■ **What needs to be done**:
Every line of the data below must be given again exactly.

:::::

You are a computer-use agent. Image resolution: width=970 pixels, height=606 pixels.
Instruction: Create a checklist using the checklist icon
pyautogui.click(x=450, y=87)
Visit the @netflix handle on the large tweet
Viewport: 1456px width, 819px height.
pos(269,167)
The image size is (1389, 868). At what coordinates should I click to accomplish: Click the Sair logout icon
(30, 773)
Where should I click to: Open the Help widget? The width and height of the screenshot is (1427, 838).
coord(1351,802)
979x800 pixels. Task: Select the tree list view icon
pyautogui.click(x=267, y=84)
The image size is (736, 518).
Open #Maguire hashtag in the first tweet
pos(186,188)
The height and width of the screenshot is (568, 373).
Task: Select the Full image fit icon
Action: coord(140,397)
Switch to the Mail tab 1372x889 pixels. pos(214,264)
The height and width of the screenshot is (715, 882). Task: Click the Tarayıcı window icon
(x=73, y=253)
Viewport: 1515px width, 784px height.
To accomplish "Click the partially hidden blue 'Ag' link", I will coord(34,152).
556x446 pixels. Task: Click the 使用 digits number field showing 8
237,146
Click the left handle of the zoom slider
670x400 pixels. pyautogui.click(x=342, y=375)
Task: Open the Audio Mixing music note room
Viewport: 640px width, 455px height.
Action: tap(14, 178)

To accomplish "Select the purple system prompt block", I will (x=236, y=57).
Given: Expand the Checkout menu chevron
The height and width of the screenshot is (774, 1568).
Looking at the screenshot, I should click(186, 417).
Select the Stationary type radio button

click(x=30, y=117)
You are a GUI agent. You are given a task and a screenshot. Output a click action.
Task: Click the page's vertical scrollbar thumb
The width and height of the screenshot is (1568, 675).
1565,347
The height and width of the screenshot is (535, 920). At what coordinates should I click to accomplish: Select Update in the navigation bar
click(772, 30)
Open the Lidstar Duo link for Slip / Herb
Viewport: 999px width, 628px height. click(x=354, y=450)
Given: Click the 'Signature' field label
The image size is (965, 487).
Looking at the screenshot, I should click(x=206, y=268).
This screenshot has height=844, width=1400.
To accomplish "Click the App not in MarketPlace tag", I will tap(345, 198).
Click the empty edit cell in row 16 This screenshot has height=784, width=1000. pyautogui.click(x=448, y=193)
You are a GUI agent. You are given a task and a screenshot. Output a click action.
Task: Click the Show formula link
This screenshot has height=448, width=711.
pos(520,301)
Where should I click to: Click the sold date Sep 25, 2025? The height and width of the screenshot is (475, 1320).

:::::

■ **Solution to the exercise**:
You are a computer-use agent. Image resolution: width=970 pixels, height=606 pixels.
Instruction: Create a checklist using the checklist icon
pyautogui.click(x=450, y=87)
Visit the @netflix handle on the large tweet
Viewport: 1456px width, 819px height.
pos(269,167)
The image size is (1389, 868). At what coordinates should I click to accomplish: Click the Sair logout icon
(30, 773)
Where should I click to: Open the Help widget? The width and height of the screenshot is (1427, 838).
coord(1351,802)
979x800 pixels. Task: Select the tree list view icon
pyautogui.click(x=267, y=84)
The image size is (736, 518).
Open #Maguire hashtag in the first tweet
pos(186,188)
The height and width of the screenshot is (568, 373).
Task: Select the Full image fit icon
Action: coord(140,397)
Switch to the Mail tab 1372x889 pixels. pos(214,264)
The height and width of the screenshot is (715, 882). Task: Click the Tarayıcı window icon
(x=73, y=253)
Viewport: 1515px width, 784px height.
To accomplish "Click the partially hidden blue 'Ag' link", I will coord(34,152).
556x446 pixels. Task: Click the 使用 digits number field showing 8
237,146
Click the left handle of the zoom slider
670x400 pixels. pyautogui.click(x=342, y=375)
Task: Open the Audio Mixing music note room
Viewport: 640px width, 455px height.
Action: tap(14, 178)

To accomplish "Select the purple system prompt block", I will (x=236, y=57).
Given: Expand the Checkout menu chevron
The height and width of the screenshot is (774, 1568).
Looking at the screenshot, I should click(186, 417).
Select the Stationary type radio button

click(x=30, y=117)
You are a GUI agent. You are given a task and a screenshot. Output a click action.
Task: Click the page's vertical scrollbar thumb
The width and height of the screenshot is (1568, 675).
1565,347
The height and width of the screenshot is (535, 920). At what coordinates should I click to accomplish: Select Update in the navigation bar
click(772, 30)
Open the Lidstar Duo link for Slip / Herb
Viewport: 999px width, 628px height. click(x=354, y=450)
Given: Click the 'Signature' field label
The image size is (965, 487).
Looking at the screenshot, I should click(x=206, y=268).
This screenshot has height=844, width=1400.
To accomplish "Click the App not in MarketPlace tag", I will tap(345, 198).
Click the empty edit cell in row 16 This screenshot has height=784, width=1000. pyautogui.click(x=448, y=193)
You are a GUI agent. You are given a task and a screenshot. Output a click action.
Task: Click the Show formula link
This screenshot has height=448, width=711.
pos(520,301)
Where should I click to: Click the sold date Sep 25, 2025? The height and width of the screenshot is (475, 1320).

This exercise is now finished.